スリランカのハリン・フェルナンド観光・土地相は12月1日の記者会見で、2023年に150万人の外国人観光客の誘致と50億ドルの観光収入を目指すことを明らかにした。2022年には外国人観光客75万人程度、観光収入20億ドルほどになる見込みで、それぞれ約2倍を目指している。

フェルナンド大臣は、今後数カ月の間に複数の航空会社がスリランカに就航する予定であることも明らかにした。また、日本や韓国、ジョージア、オーストラリア、ニュージーランド、東欧、米国の市場を新たに開拓する計画も示した。そのほか、観光地では夜間停電の是正措置を進める予定だ。

スリランカへの外国人観光客は、新型コロナウイルス流行以降、大きく落ち込んでいる。過去2年間で推定60億ドルの観光収入を失ったことが経済危機の一因ともなった(注)。新型コロナ収束以降も、数カ月にわたる政府への抗議活動や政治的混乱、停電、燃料不足などによって観光は低迷し、観光客数は新型コロナ流行前の水準を大きく下回っている(12月7日時点の年間観光客数は64万4,186人。2018年は233万3,796人、2019年は191万3,702人)。

それでも、ここ最近は回復の兆しを見せている。11月の外国人観光客数は5万9,759人に達し、本格的な経済危機に直面した2022年4月以降では最も高い水準となっている。回復の要因としては、スリランカの治安や燃料供給などの回復に伴って各国が渡航延期勧告を取り下げるとともに、スリランカに就航する航空会社やコロンボに就港するクルーズ船が運航を再開していることなどが挙げられる。

今後は、長期的に観光客を呼び込むためのインフラ開発も期待される。投資委員会は11月29日、観光分野の投資誘致に関するセミナーを開催し、同分野に投資が期待される有望なプロジェクトとして、ヌワラエリヤのケーブルカーやグレゴリー湖のテーマパーク、キャンディーの観光・文化センターの開発事業などを紹介した。

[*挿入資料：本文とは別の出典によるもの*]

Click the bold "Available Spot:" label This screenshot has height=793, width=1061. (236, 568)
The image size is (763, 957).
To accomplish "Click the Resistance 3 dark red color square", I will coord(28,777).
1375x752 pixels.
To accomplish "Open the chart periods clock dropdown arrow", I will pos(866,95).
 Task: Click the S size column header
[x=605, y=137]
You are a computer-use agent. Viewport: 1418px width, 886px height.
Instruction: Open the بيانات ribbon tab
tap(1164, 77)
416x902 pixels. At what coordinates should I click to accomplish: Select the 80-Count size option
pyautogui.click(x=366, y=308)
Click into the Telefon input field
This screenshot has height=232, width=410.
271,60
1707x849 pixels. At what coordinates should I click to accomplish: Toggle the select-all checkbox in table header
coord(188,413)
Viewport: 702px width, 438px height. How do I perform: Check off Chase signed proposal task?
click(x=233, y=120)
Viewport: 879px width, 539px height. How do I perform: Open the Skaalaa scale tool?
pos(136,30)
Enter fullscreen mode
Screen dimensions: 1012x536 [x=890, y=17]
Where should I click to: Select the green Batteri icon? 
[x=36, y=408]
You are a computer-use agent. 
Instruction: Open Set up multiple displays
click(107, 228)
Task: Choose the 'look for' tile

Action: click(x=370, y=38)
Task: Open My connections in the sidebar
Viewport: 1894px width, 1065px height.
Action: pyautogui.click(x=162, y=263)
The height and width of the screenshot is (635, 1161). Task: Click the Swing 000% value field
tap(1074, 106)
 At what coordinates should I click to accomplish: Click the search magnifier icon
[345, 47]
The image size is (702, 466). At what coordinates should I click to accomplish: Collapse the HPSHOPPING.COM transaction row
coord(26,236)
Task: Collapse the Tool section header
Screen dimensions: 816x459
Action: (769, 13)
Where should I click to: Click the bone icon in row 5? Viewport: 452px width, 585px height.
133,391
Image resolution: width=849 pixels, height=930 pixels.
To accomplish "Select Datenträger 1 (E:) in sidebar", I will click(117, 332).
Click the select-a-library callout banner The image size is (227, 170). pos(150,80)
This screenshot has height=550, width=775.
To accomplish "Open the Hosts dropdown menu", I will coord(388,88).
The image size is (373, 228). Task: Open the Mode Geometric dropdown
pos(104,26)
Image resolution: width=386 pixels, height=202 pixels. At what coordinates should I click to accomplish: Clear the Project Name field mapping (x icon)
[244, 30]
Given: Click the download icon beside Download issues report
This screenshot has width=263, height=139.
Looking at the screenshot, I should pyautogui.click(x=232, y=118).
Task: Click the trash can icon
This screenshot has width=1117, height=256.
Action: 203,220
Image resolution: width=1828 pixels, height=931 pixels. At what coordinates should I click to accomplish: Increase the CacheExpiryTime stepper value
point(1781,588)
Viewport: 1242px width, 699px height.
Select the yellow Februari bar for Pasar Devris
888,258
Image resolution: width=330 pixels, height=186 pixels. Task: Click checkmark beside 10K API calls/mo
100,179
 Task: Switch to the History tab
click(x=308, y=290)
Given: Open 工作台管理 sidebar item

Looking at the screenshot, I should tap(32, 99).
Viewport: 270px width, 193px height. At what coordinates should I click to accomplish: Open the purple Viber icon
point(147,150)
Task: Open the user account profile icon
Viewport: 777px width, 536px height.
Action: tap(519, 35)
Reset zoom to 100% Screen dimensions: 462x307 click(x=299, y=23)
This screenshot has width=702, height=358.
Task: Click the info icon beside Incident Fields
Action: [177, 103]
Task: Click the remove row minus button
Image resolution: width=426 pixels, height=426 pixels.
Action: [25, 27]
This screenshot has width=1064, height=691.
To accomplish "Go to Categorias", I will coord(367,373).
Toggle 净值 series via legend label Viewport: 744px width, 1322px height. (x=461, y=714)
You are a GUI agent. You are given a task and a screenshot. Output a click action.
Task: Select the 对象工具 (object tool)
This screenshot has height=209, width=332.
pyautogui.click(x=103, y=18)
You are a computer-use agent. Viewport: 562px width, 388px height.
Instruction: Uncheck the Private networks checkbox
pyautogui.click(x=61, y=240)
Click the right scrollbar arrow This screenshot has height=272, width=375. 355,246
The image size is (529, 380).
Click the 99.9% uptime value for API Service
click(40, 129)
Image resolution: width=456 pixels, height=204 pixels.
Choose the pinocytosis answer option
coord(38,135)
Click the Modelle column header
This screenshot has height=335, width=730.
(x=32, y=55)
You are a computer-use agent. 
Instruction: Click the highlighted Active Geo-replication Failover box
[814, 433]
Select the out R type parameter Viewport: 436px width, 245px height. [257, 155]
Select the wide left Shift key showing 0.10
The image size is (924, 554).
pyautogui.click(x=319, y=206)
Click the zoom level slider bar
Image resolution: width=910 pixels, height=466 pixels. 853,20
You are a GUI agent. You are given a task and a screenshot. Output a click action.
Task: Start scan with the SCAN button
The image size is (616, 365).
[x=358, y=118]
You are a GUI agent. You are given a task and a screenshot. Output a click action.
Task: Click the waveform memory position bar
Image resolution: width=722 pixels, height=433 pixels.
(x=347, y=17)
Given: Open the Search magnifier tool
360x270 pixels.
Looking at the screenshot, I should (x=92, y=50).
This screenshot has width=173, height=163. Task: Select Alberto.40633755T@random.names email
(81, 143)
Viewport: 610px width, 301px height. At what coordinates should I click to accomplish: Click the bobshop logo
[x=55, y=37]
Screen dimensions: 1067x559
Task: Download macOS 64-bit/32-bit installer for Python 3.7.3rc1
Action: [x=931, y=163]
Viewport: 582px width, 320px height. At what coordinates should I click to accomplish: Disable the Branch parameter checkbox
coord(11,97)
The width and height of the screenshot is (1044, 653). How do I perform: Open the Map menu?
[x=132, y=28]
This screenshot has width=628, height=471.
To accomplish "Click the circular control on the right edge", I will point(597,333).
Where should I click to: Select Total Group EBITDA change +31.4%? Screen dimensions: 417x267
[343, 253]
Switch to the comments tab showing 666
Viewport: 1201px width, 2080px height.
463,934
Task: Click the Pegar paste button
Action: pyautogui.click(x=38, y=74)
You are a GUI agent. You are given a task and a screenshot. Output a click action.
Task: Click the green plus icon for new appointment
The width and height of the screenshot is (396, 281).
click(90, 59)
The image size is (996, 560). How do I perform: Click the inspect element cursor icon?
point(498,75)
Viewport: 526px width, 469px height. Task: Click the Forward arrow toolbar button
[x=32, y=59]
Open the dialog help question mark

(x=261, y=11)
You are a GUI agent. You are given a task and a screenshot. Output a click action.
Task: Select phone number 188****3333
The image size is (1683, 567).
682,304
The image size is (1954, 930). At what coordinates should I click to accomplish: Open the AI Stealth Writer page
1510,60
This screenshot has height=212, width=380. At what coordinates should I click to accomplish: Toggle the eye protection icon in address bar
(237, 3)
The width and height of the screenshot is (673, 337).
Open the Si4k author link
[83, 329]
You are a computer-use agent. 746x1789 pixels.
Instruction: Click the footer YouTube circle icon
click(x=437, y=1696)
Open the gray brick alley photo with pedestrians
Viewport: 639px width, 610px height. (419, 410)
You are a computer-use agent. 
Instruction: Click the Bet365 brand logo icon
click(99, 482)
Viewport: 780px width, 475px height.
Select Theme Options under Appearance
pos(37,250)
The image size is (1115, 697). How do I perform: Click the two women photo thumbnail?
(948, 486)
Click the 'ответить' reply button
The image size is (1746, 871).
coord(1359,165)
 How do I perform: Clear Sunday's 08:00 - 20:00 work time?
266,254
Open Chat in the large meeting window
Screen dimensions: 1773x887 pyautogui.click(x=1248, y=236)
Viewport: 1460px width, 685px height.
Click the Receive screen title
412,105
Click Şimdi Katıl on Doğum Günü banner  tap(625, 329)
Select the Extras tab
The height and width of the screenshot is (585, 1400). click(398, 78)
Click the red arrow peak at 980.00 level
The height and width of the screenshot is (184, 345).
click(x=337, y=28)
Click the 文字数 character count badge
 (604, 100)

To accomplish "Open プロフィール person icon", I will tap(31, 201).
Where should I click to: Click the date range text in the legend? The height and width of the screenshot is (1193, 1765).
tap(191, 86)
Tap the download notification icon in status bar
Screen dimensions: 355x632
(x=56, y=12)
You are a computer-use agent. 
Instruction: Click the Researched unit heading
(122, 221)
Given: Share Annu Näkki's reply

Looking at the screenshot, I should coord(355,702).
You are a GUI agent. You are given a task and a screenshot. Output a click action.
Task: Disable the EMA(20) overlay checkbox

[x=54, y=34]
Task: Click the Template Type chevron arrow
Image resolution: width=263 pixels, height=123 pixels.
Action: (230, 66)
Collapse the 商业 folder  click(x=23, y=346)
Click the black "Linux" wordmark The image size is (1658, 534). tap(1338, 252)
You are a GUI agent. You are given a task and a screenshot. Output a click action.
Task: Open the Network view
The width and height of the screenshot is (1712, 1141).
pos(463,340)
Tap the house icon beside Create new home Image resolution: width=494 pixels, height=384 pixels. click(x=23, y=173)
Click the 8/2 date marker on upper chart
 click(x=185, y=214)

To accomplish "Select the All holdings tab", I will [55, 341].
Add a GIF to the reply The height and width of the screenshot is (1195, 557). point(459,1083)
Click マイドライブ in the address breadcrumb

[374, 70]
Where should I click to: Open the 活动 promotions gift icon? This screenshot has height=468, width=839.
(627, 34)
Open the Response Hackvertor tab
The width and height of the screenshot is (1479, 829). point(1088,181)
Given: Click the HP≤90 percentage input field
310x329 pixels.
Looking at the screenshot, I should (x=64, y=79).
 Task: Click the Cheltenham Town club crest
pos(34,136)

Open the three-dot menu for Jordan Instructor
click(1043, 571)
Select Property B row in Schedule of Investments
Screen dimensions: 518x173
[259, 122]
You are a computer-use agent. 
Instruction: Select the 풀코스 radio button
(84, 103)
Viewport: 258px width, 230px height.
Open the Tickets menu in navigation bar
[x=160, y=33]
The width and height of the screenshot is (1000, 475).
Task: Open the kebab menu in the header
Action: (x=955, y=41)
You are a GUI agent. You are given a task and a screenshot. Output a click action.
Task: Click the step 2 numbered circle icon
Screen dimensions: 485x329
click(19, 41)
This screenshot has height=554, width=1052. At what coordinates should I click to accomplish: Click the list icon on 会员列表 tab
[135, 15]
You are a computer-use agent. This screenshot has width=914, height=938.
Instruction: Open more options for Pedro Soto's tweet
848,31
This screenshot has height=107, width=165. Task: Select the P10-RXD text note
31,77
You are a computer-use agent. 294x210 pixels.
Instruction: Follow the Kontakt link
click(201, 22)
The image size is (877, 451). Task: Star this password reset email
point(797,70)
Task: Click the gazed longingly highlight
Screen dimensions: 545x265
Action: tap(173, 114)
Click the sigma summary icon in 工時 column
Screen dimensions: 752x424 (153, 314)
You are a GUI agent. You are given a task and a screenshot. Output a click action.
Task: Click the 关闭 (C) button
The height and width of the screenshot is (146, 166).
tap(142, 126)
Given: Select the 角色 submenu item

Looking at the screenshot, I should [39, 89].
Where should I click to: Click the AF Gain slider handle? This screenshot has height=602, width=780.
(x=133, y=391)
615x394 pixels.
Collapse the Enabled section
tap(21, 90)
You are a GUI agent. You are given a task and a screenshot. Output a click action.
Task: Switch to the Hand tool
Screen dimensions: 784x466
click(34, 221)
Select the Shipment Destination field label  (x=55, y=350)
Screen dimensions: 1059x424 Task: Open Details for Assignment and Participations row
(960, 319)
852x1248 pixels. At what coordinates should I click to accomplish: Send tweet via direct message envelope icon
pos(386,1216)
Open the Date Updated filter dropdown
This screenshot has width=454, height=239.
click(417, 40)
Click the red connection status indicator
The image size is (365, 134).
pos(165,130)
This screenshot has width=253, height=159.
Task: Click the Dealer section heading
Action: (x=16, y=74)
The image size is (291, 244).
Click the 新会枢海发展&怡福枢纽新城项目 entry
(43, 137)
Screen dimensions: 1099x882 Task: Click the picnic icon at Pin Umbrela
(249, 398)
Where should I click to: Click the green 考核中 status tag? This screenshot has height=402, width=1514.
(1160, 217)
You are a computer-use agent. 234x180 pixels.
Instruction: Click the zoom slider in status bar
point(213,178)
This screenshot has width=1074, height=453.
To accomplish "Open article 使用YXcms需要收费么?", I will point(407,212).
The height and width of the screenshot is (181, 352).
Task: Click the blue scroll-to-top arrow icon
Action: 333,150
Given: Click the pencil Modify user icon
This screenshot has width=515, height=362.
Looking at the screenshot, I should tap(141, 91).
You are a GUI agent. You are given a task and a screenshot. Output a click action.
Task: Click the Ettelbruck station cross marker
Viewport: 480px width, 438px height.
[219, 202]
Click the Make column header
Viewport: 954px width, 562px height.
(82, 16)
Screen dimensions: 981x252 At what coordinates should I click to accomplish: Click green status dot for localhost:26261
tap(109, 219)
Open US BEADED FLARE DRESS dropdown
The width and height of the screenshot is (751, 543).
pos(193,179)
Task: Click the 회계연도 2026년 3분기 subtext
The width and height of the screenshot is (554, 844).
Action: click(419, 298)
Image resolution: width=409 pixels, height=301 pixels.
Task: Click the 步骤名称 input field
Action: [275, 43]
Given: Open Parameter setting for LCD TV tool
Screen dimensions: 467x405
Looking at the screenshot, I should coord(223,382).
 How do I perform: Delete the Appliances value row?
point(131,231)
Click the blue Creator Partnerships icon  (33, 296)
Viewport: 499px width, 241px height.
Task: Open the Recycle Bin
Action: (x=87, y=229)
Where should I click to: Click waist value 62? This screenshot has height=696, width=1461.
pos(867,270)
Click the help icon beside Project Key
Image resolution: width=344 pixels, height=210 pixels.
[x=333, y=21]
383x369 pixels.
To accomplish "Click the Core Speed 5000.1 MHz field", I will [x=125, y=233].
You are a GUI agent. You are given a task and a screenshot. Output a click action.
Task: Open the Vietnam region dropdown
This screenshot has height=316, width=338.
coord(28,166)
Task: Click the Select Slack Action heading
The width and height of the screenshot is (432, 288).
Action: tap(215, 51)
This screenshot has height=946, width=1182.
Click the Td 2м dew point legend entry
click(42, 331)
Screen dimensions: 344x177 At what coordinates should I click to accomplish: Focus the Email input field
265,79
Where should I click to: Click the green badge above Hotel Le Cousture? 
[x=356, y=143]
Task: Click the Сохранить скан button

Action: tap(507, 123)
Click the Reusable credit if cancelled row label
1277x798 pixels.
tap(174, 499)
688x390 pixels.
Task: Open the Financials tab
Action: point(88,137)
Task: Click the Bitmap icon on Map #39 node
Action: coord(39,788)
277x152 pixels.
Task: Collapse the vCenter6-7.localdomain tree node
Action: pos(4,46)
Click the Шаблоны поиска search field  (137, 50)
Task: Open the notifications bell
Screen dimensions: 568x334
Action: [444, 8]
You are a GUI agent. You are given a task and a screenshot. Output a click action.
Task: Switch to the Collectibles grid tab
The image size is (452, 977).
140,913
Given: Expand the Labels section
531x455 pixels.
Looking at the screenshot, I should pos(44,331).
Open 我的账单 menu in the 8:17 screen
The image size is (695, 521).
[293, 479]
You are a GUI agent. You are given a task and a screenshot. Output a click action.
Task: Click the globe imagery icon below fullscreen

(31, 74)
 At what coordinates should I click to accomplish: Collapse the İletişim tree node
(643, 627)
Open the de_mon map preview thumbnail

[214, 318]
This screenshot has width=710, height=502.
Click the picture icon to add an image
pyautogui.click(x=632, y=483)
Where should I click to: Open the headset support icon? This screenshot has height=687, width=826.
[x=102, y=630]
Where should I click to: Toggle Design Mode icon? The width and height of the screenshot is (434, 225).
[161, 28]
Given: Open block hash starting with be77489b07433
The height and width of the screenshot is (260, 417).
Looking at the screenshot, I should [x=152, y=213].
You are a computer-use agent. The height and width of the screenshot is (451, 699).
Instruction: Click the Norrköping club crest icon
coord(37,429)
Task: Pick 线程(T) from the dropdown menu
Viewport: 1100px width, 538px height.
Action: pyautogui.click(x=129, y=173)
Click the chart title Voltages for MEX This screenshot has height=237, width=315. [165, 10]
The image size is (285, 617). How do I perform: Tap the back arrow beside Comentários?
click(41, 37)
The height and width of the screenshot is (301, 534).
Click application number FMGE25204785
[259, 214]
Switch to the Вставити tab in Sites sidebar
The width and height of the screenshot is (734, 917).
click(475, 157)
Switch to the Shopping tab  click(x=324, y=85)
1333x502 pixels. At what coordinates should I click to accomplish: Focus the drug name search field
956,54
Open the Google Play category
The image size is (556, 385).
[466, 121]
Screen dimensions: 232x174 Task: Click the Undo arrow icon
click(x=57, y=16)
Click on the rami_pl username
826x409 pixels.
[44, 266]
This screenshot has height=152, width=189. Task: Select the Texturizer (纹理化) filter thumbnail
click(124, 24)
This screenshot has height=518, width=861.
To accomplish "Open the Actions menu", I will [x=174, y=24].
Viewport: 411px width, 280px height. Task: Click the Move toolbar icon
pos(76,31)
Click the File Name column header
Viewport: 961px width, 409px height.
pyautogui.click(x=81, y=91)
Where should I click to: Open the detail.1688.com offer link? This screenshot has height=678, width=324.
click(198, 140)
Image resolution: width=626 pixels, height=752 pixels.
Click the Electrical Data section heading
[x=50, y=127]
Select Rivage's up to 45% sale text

(注)財務省と中央銀行が9月23日に債権者を対象に開催した会議資料外部サイトへ、新しいウィンドウで開きますによると、2015年から2019年までの平均で36億8,200万ドルの観光収入があったが、2020年に6億8,200万ドル、2021年には5億700万ドルまで観光収入が落ち込んだ。